Excerpt to read section start

By Tom Allon
It’s hard enough braving the wilting summer heat and standing at subway stations each morning shaking hands and passing out fliers. Then there are the endless public events and candidate forums that occupy every waking moment — when you’re not on the phone with potential donors pleading for money.
But perhaps the greatest ignominy heaped on the good citizens of New York running for public office in 2013 is that they are all being virtually ignored while the traveling Anthony Weiner circus and the occasional Eliot Spitzer caravan suck all the oxygen out of the political season.
There are two other important and competitive races going on: city public advocate and Manhattan borough president.
The public advocate is technically the second-highest office in the city and is akin to the vice president’s role in the federal government. If the mayor dies or is incapacitated, the public advocate ascends mayoralty.
As the first vice president, John Adams, famously said, “Today, I am nothing. Tomorrow, I may be everything.” Same is true of the public advocate, an otherwise toothless job with little staff.
But some people, such as Mark Green and Bill de Blasio, have used the office in the past to be a thorn in the mayor’s side and as a jumping-off point to launch a later campaign for mayor.

Excerpt to read section end
Record extracts section start

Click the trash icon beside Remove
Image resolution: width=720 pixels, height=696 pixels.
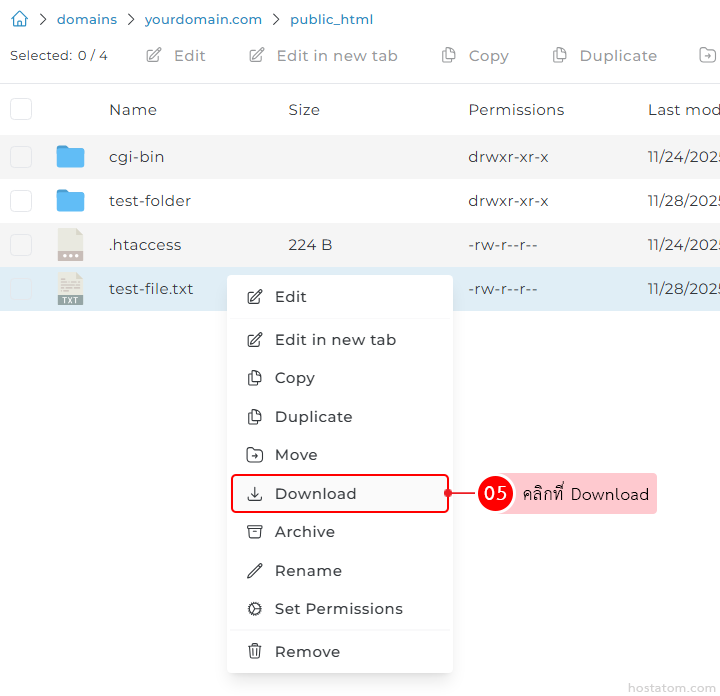pos(255,652)
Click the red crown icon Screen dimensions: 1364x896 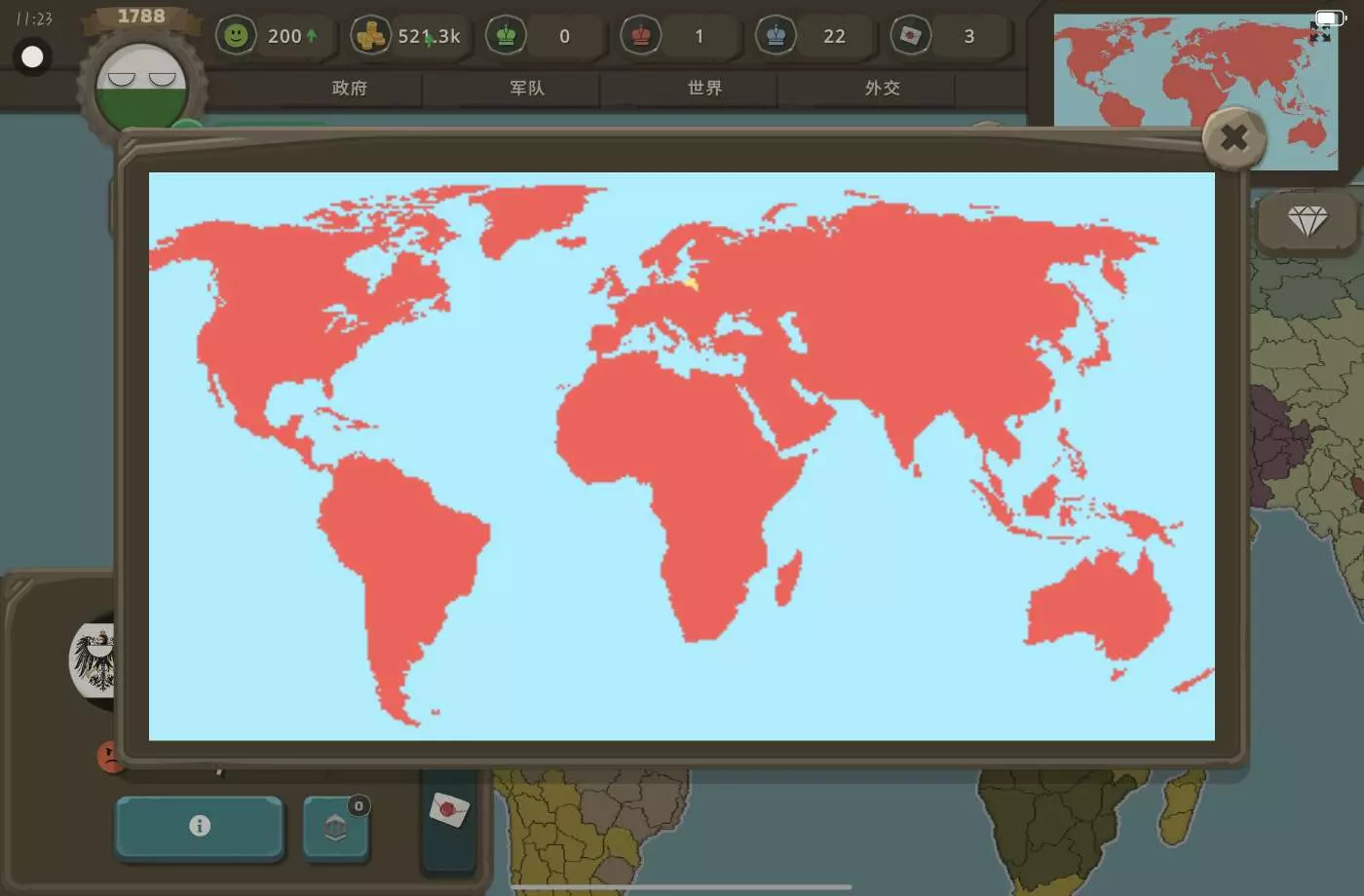pyautogui.click(x=641, y=36)
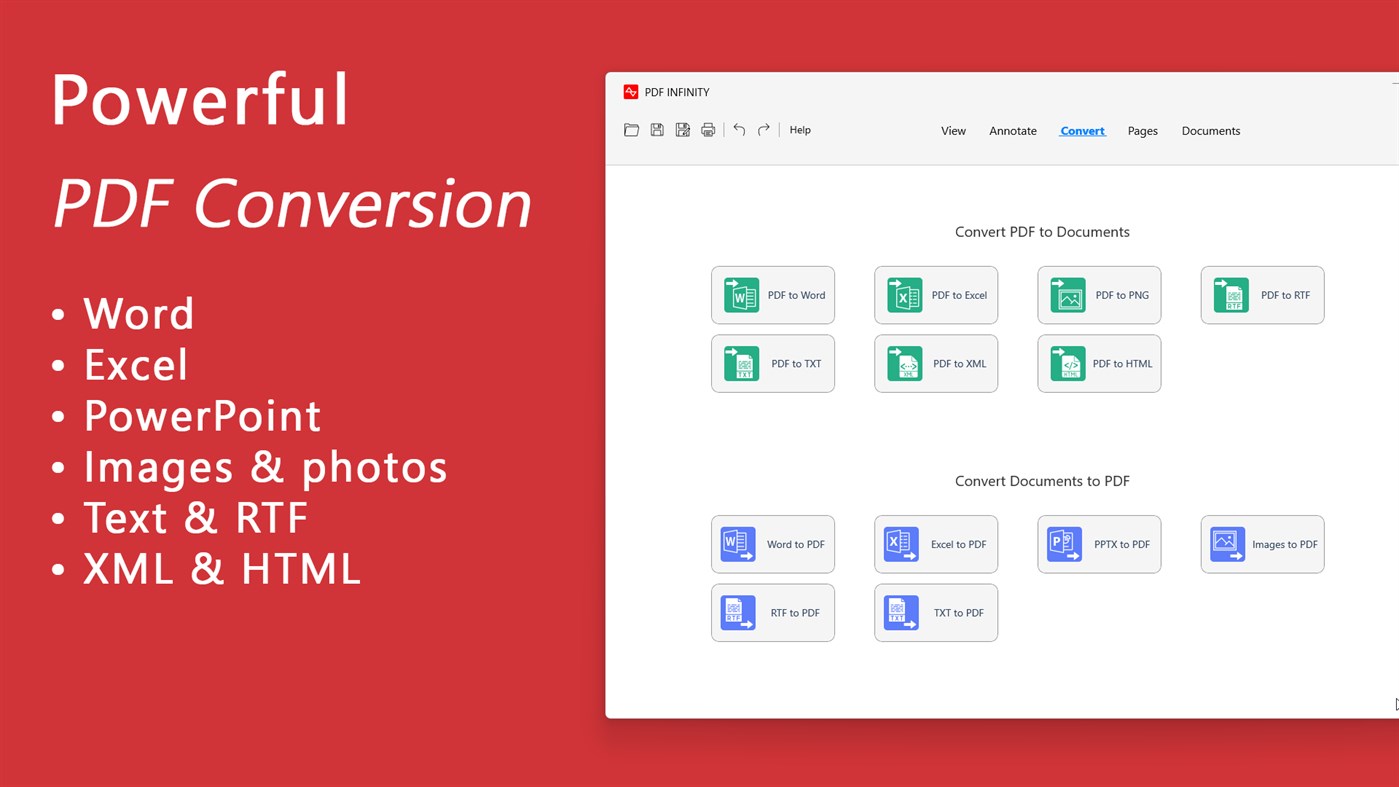Image resolution: width=1399 pixels, height=787 pixels.
Task: Convert a PPTX file to PDF
Action: [1098, 543]
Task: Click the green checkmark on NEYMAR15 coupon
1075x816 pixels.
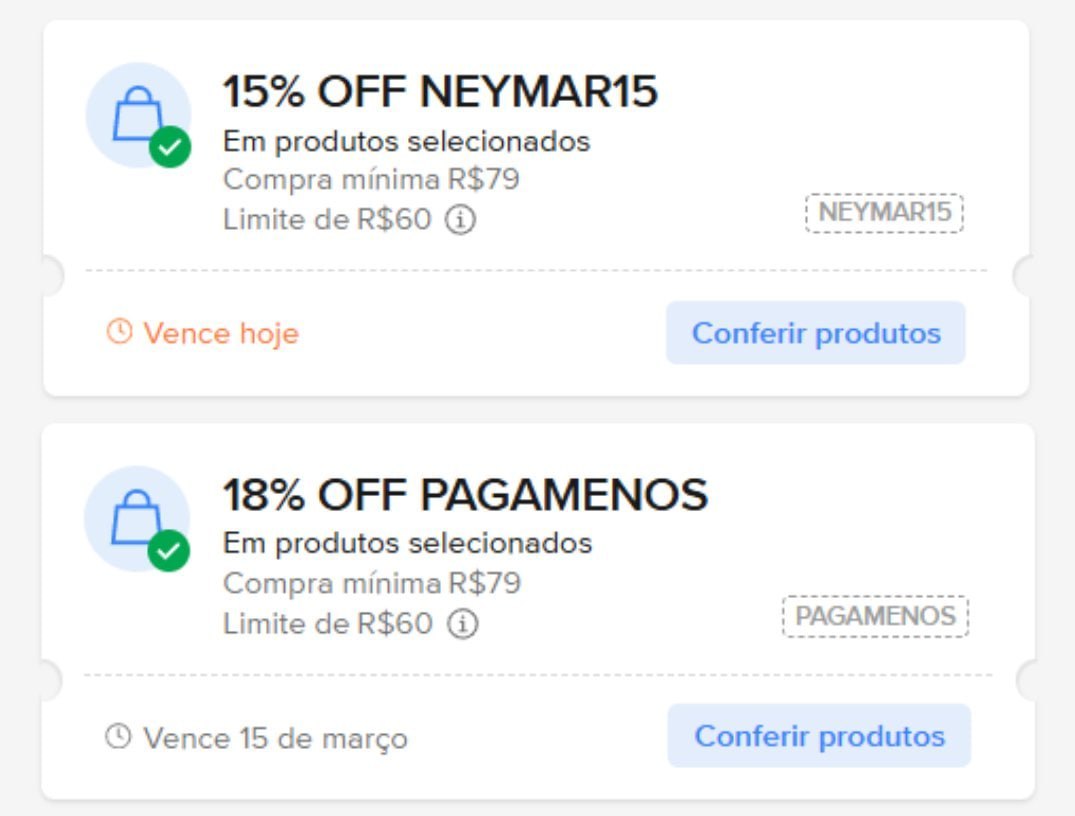Action: pyautogui.click(x=170, y=148)
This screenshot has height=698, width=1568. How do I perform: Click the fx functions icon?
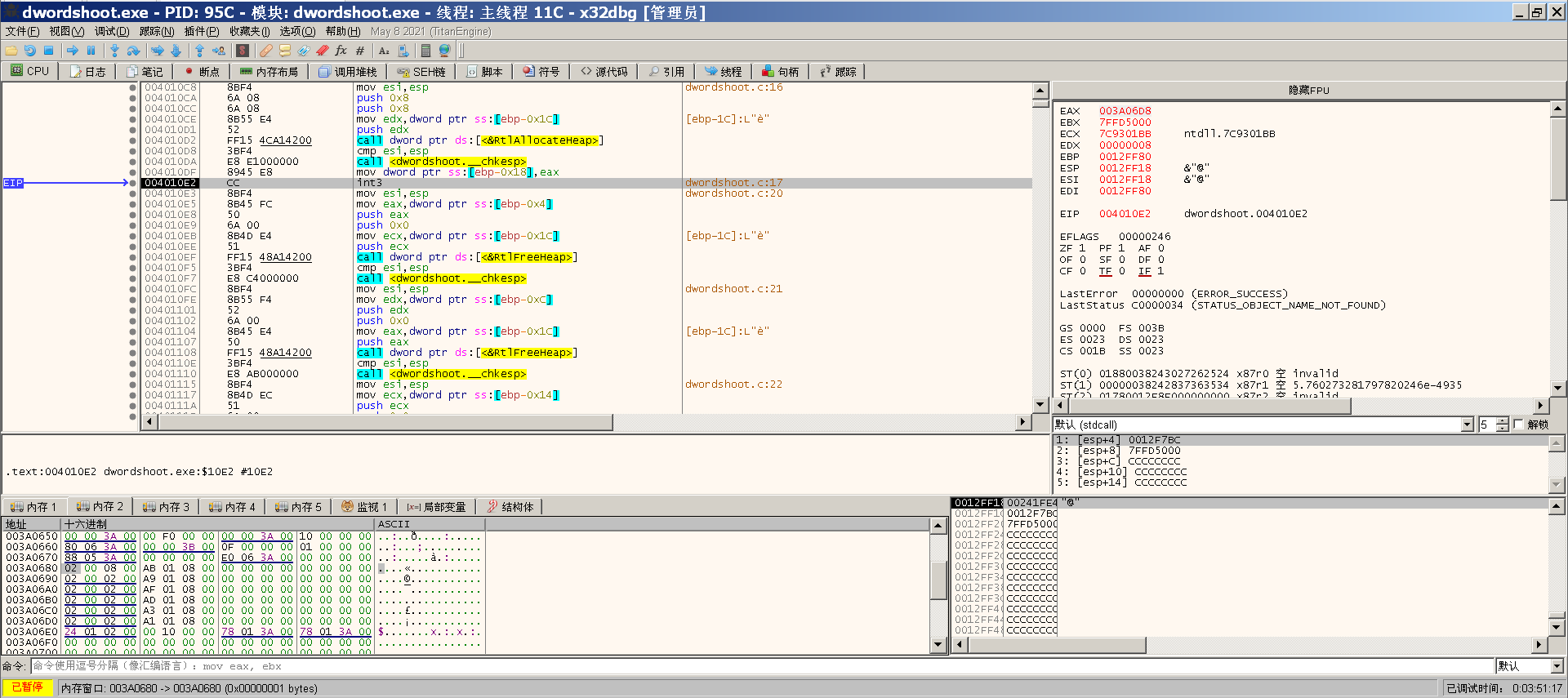click(x=341, y=51)
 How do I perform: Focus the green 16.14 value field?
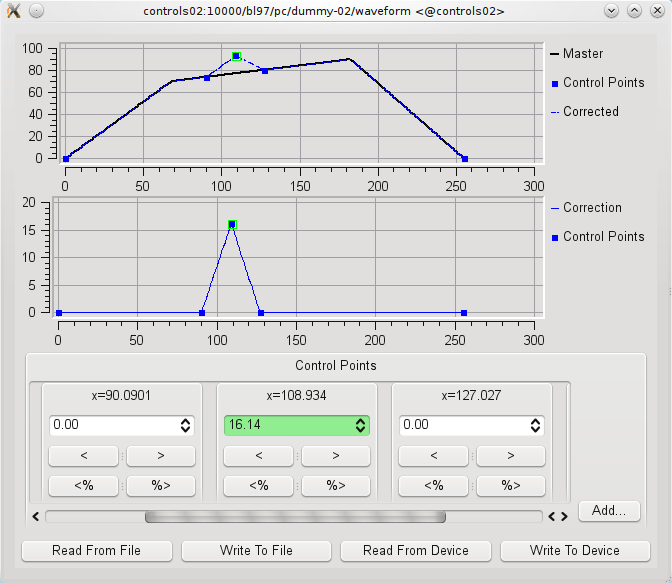pyautogui.click(x=285, y=425)
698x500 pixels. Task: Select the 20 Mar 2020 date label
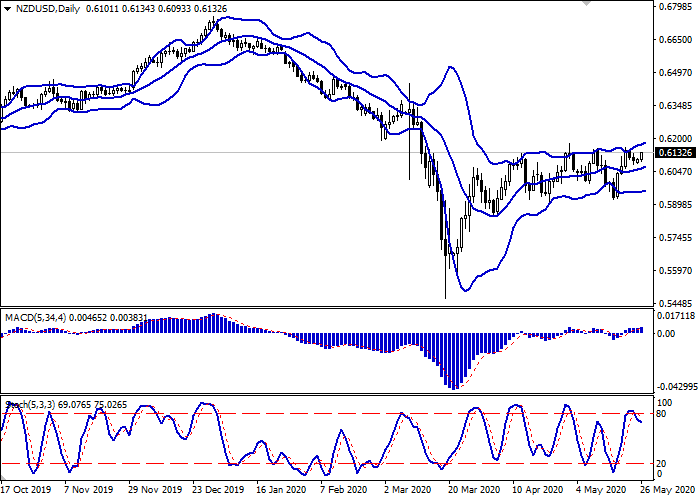[x=475, y=492]
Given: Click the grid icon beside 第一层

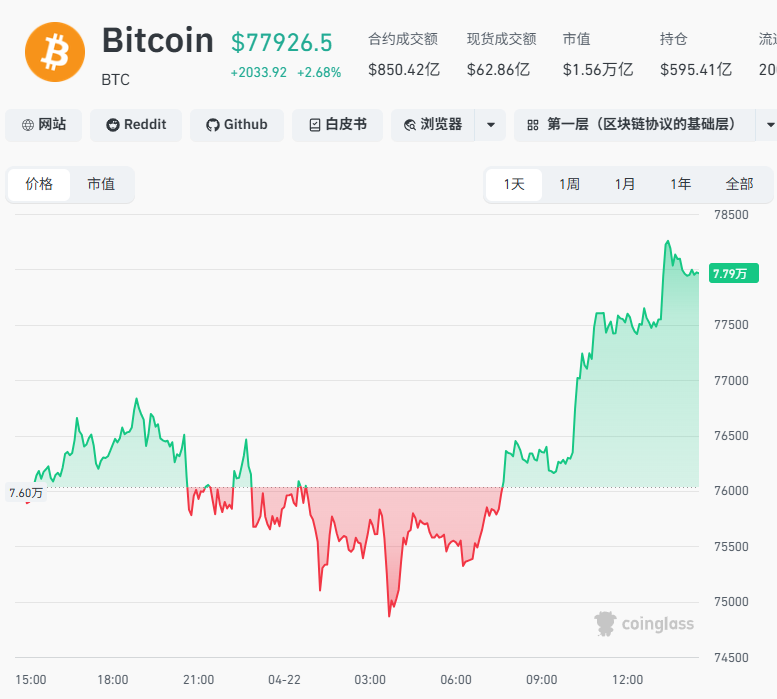Looking at the screenshot, I should click(x=532, y=125).
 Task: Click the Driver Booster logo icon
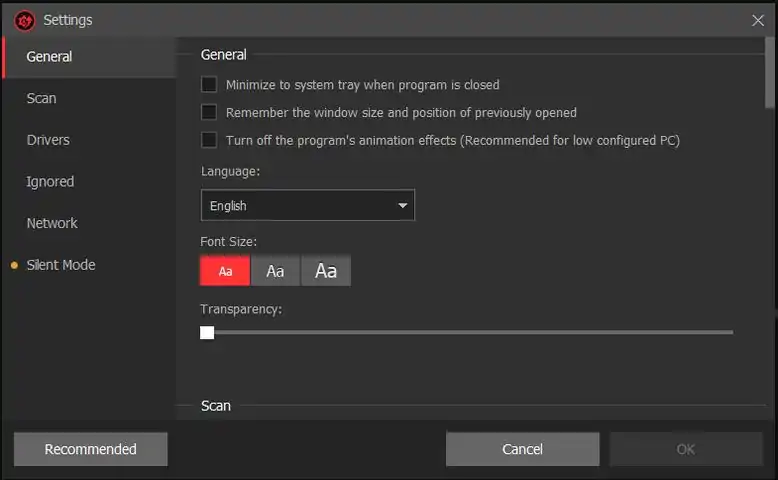pyautogui.click(x=25, y=20)
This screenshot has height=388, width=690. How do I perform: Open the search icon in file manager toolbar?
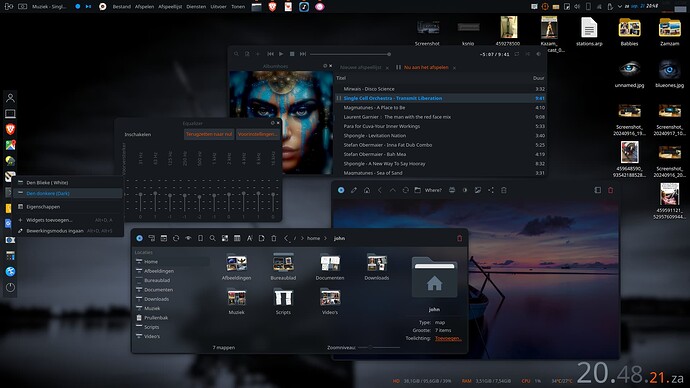click(x=213, y=238)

Record extracts section end

▸ Exercises to complete:
1. Besides the attention on Anthony Weiner and Eliot Spitzer, which two competitive 2013 races does the piece on New York's political season name?
2. Extend the piece on New York's 2013 races with a few more paragraphs, picking up after its final sentence.

▸ Outputs by task:
1. City public advocate and Manhattan borough president.

2.
This year, four relatively unknown people are vying for this office: City Councilwoman Tish James (D-Brooklyn), state Sen. Daniel Squadron (D-Brooklyn) and two non-elected candidates, Reshma Saujani and Cathy Guererro.
Their debates and public policy ideas have largely been ignored by the mainstream media. All four are thoughtful and intelligent people who want to be one of the three top citywide officials in 2014, and it behooves us to start paying close attention.
One of them could, through succession or future elections, become mayor. No public advocate has yet moved up the ladder in city government, but that could change if de Blasio wins in November.
In the borough president’s race, there is a fascinating mix of geographically diverse candidates: Councilman Robert Jackson (D-Manhattan), Lower Manhattan’s former community board Chairwoman Julie Menin and Councilwomen Gale Brewer (D-Manhattan) and Jessica Lappin (D-Manhattan).
Each has represented a different slice of Manhattan and each has particular strengths that would make them worthy successors to current Borough President Scott Stringer.
Here, too, the media and the public don’t seem to be paying enough attention to an important race. The borough president has important land-use powers, as recently exhibited by Stringer’s conditional endorsement of Mayor Michael Bloomberg’s proposed bold rezoning of the Midtown commercial district.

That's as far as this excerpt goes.